WORK INSTRUCTION
Show me each line of the listing below where the word "notifications" appears.
##### RAW DATA #####
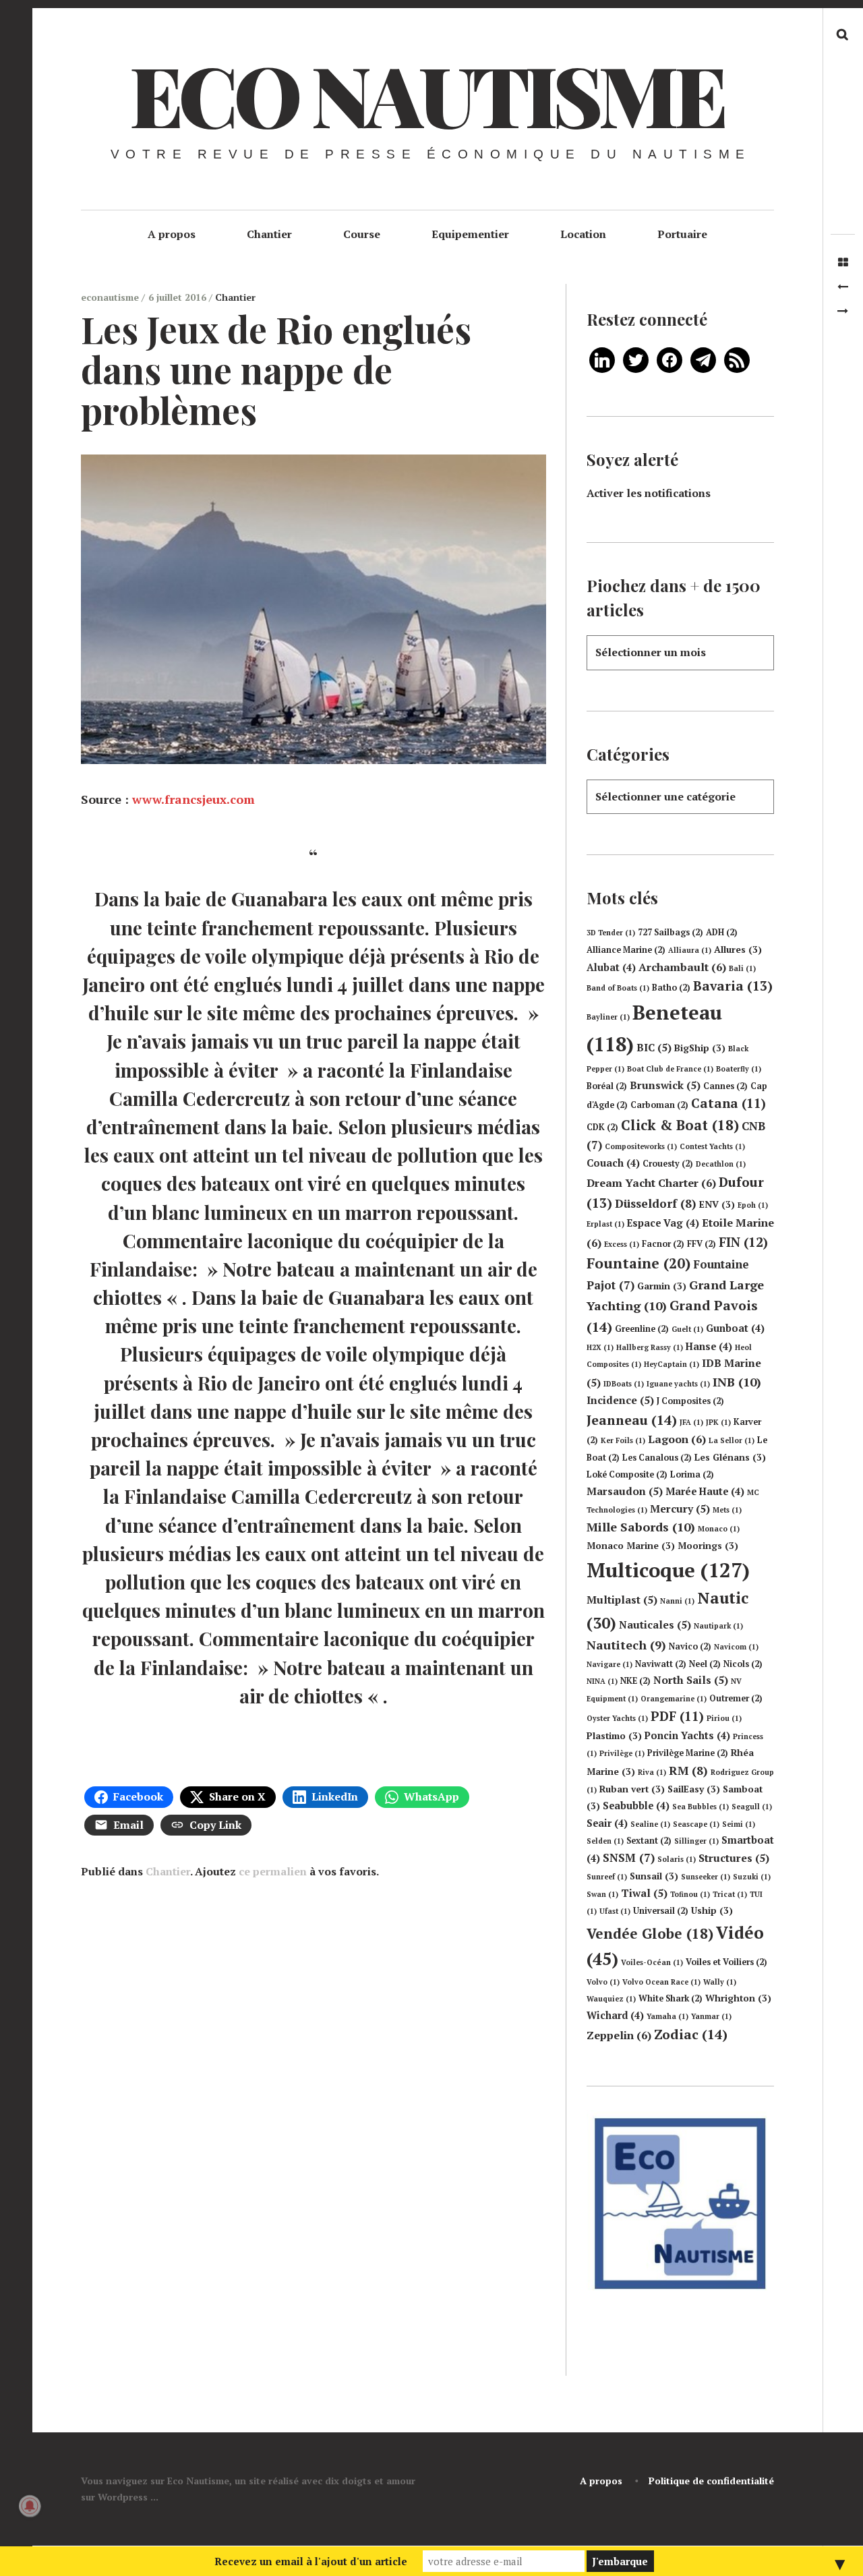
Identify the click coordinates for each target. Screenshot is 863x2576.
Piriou (724, 1718)
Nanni (677, 1601)
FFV (701, 1244)
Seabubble (636, 1805)
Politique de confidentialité (711, 2480)
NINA (602, 1681)
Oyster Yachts (617, 1718)
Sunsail (654, 1876)
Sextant (649, 1840)
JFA (691, 1422)
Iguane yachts (678, 1383)
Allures (738, 949)
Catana (728, 1103)
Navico (690, 1646)
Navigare (609, 1664)
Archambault (682, 967)
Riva (652, 1772)
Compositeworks (641, 1146)
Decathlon (721, 1164)
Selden (605, 1841)
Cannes (725, 1086)
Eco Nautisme (426, 93)
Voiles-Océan (652, 1962)
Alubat (611, 967)
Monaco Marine (631, 1546)
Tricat (730, 1894)
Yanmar (711, 2016)
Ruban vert (632, 1789)
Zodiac (690, 2034)
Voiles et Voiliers (726, 1962)
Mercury (680, 1508)
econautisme (111, 297)
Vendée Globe (650, 1933)
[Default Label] (602, 358)
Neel (705, 1664)
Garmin (661, 1286)
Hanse (709, 1346)
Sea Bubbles (700, 1806)
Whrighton (738, 1998)
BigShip (699, 1048)
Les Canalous (657, 1457)
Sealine (650, 1824)
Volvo (603, 1982)
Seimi (738, 1824)
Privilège (622, 1753)
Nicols (743, 1664)
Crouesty (668, 1163)
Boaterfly (738, 1069)
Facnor (663, 1244)
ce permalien (273, 1871)
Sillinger (696, 1841)
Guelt (687, 1329)
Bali (742, 968)
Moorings (708, 1546)
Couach (613, 1163)
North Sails (690, 1680)
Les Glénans (730, 1457)
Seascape (696, 1824)
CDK (602, 1127)
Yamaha (667, 2016)
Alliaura (689, 950)
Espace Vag (663, 1223)
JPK (718, 1422)
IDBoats (623, 1383)
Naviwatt (660, 1664)
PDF (677, 1716)
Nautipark (718, 1626)
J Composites (690, 1401)
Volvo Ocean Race (661, 1982)
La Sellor (731, 1440)
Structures (733, 1858)
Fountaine (638, 1263)
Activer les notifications (649, 493)
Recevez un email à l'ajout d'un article (310, 2561)
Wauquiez (611, 1998)
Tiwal (644, 1893)
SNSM (629, 1857)
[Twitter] (636, 358)
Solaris (676, 1859)
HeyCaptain (671, 1364)
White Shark (670, 1998)
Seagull (752, 1806)
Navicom (736, 1646)
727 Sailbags (670, 932)
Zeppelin (619, 2035)
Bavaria (733, 986)
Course (361, 234)
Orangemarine (674, 1698)
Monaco (719, 1528)
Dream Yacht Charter (651, 1182)
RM (688, 1770)
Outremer (736, 1698)
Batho (671, 987)
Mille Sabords (641, 1527)
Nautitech (626, 1645)
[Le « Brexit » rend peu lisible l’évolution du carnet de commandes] (843, 311)
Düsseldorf (655, 1203)
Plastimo (614, 1736)
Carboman (659, 1105)
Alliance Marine (626, 950)
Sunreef (607, 1876)
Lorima (692, 1474)
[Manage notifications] (29, 2506)
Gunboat (735, 1328)
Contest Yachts (712, 1146)
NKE (635, 1681)
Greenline (642, 1329)
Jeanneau (632, 1420)
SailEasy (693, 1789)
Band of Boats (618, 988)
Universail (660, 1910)
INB (737, 1382)
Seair (607, 1823)
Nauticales (655, 1624)
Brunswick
#####
WRITTEN RESPONSE
Activer les notifications (649, 493)
[Manage notifications] (29, 2506)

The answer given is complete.